Requirement — Could you reproduce, word for word, everything below from the line containing "Expand the profile" down to the line containing "You are a computer-use agent. Image", with both of those lines included and no others?

Data —
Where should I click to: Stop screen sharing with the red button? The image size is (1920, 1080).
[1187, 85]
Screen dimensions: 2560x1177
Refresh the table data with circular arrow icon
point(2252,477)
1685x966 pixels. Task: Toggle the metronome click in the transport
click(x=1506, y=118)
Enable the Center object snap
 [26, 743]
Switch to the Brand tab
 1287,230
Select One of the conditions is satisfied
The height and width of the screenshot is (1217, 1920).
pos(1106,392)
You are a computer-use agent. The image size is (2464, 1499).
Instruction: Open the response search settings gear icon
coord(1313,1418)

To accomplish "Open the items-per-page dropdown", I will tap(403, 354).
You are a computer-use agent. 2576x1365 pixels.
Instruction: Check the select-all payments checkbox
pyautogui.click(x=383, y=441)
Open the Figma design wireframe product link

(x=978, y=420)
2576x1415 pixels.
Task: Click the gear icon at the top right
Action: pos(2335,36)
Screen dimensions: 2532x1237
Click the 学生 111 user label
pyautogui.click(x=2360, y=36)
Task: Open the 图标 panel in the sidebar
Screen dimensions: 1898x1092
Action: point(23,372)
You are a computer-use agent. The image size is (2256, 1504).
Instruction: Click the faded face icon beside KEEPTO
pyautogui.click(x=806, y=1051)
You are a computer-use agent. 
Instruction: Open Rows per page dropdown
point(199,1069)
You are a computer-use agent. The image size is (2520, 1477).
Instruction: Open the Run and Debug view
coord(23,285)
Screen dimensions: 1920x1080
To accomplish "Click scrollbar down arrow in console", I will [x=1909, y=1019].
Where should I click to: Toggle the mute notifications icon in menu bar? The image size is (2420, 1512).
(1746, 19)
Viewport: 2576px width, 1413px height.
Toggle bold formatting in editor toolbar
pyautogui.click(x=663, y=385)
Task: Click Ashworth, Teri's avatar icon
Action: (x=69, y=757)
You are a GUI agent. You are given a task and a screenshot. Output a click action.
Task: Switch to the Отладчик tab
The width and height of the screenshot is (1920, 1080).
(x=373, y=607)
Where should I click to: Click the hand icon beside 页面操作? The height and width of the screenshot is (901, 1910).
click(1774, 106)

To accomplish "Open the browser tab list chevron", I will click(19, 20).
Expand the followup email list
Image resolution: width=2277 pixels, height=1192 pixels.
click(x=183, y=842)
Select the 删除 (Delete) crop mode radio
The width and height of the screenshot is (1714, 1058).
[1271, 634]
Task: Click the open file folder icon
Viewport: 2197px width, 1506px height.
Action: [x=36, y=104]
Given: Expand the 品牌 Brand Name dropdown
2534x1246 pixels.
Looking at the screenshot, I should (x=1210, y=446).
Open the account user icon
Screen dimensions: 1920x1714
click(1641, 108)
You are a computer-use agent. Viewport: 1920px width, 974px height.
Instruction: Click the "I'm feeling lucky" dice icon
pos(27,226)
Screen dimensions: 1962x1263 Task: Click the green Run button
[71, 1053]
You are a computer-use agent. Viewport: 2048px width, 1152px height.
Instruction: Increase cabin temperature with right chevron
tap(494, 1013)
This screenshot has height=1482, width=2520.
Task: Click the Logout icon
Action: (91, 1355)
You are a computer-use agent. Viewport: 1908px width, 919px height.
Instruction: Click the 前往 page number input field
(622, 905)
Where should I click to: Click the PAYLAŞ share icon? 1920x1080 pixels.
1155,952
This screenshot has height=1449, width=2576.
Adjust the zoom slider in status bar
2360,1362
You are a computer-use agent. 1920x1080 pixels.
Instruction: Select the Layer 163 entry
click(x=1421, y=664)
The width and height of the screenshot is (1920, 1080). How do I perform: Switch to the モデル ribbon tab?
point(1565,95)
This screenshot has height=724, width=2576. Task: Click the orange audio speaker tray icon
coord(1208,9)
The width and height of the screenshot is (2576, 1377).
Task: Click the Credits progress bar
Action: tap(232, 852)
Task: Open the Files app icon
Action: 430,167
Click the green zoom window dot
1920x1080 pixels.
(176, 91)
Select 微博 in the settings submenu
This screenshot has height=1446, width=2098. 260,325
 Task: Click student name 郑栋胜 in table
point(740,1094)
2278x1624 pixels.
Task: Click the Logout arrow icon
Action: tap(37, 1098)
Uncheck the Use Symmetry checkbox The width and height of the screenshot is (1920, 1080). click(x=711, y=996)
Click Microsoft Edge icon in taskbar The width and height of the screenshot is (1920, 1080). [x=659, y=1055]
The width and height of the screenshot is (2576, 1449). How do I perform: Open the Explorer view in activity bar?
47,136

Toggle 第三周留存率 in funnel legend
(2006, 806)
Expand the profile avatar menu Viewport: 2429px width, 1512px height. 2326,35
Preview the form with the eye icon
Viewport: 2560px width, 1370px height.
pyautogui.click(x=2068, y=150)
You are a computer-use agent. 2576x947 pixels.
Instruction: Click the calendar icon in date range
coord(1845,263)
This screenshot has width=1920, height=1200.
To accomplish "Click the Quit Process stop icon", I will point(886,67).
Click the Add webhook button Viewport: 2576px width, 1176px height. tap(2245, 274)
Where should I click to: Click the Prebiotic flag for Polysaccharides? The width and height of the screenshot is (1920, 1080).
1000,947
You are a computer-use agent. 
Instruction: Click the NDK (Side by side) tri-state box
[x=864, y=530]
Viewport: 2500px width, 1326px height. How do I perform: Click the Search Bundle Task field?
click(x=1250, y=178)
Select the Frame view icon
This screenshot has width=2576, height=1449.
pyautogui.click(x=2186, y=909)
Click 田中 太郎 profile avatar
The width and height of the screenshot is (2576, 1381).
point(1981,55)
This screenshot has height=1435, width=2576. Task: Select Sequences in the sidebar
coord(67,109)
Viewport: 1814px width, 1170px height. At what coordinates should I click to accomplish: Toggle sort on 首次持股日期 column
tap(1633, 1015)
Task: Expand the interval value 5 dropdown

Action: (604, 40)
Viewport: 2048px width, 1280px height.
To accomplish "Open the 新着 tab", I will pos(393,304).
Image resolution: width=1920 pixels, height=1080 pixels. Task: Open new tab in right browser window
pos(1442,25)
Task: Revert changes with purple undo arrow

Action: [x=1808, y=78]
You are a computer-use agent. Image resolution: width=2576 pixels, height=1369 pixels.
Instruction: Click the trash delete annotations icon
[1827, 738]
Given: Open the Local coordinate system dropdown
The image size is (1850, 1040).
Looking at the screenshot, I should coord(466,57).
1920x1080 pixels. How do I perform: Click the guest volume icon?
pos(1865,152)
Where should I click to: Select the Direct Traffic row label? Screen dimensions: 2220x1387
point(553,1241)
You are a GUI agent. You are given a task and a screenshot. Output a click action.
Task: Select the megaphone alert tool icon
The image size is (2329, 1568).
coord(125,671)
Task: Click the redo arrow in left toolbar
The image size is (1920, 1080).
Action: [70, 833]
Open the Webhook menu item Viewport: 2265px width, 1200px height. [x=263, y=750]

Solution for this exercise —
Expand the profile avatar menu Viewport: 2429px width, 1512px height. 2326,35
Preview the form with the eye icon
Viewport: 2560px width, 1370px height.
pyautogui.click(x=2068, y=150)
You are a computer-use agent. 2576x947 pixels.
Instruction: Click the calendar icon in date range
coord(1845,263)
This screenshot has width=1920, height=1200.
To accomplish "Click the Quit Process stop icon", I will point(886,67).
Click the Add webhook button Viewport: 2576px width, 1176px height. tap(2245, 274)
Where should I click to: Click the Prebiotic flag for Polysaccharides? The width and height of the screenshot is (1920, 1080).
1000,947
You are a computer-use agent. 
Instruction: Click the NDK (Side by side) tri-state box
[x=864, y=530]
Viewport: 2500px width, 1326px height. How do I perform: Click the Search Bundle Task field?
click(x=1250, y=178)
Select the Frame view icon
This screenshot has width=2576, height=1449.
pyautogui.click(x=2186, y=909)
Click 田中 太郎 profile avatar
The width and height of the screenshot is (2576, 1381).
point(1981,55)
This screenshot has height=1435, width=2576. Task: Select Sequences in the sidebar
coord(67,109)
Viewport: 1814px width, 1170px height. At what coordinates should I click to accomplish: Toggle sort on 首次持股日期 column
tap(1633, 1015)
Task: Expand the interval value 5 dropdown

Action: (604, 40)
Viewport: 2048px width, 1280px height.
To accomplish "Open the 新着 tab", I will pos(393,304).
Image resolution: width=1920 pixels, height=1080 pixels. Task: Open new tab in right browser window
pos(1442,25)
Task: Revert changes with purple undo arrow

Action: [x=1808, y=78]
You are a computer-use agent. Image resolution: width=2576 pixels, height=1369 pixels.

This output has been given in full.